Por la megafonía, una voz demasiado dulce: “En diez minutos llegamos a San Francisco de Quito”. A mi lado, la señora que hizo el viaje en mi compañía de nuevo ríe mirándome. Intentó hablarme, no le di mucha importancia. Me concentré todo el viaje en las nubes, en el azul de un cielo a veces despejado, y otros por completo de tempestad. En las ríspidas cumbres de los volcanes, los picos de las montañas nevadas de los Andes. Eso es lo que da la bienvenida visualmente a la ciudad de Quito: hielo, rocas, nubes, azul, blanco, gris.
¿Una ciudad es capaz de tragarse a un país? La primera vez que oí hablar de Quito fue en una convención sobre ciudades patrimoniales en La Habana. La especialista impartía una conferencia, hablaba con una emoción contenida, como solo la inteligencia puede hacerlo. Era una mujer alta, de cabellos cortos, sin pintura en los labios, ni en las uñas, lucía sus canas. Hablaba de los primeros habitantes de está ciudad, de la geografía que tuvo que ser transformada, en función de una calle, plaza, o convento. Al terminar la exposición, todos aplaudimos no solo sus brillantes palabras, aplaudimos también a la ciudad de Quito: ese proyecto de urbanismo utópico en un terreno nada favorable para la construcción.

— DATOS REGISTRADOS —
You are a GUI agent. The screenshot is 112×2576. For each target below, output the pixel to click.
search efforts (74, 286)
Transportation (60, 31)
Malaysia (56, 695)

— TAREA PLANTEADA A —
Saca del texto sobre Quito, tal cual, el fragmento que va de "Por la megafonía, una" a "azul, blanco, gris.", ambos incluidos.
— TAREA PLANTEADA B —
Explica, según el texto sobre Quito, por qué el público aplaudió al terminar la conferencia.

— SOLUCIÓN A —
Por la megafonía, una voz demasiado dulce: “En diez minutos llegamos a San Francisco de Quito”. A mi lado, la señora que hizo el viaje en mi compañía de nuevo ríe mirándome. Intentó hablarme, no le di mucha importancia. Me concentré todo el viaje en las nubes, en el azul de un cielo a veces despejado, y otros por completo de tempestad. En las ríspidas cumbres de los volcanes, los picos de las montañas nevadas de los Andes. Eso es lo que da la bienvenida visualmente a la ciudad de Quito: hielo, rocas, nubes, azul, blanco, gris.

— SOLUCIÓN B —
El público aplaudió las brillantes palabras de la especialista. También aplaudió a la ciudad de Quito, por ser un proyecto de urbanismo utópico levantado en un terreno nada favorable para la construcción.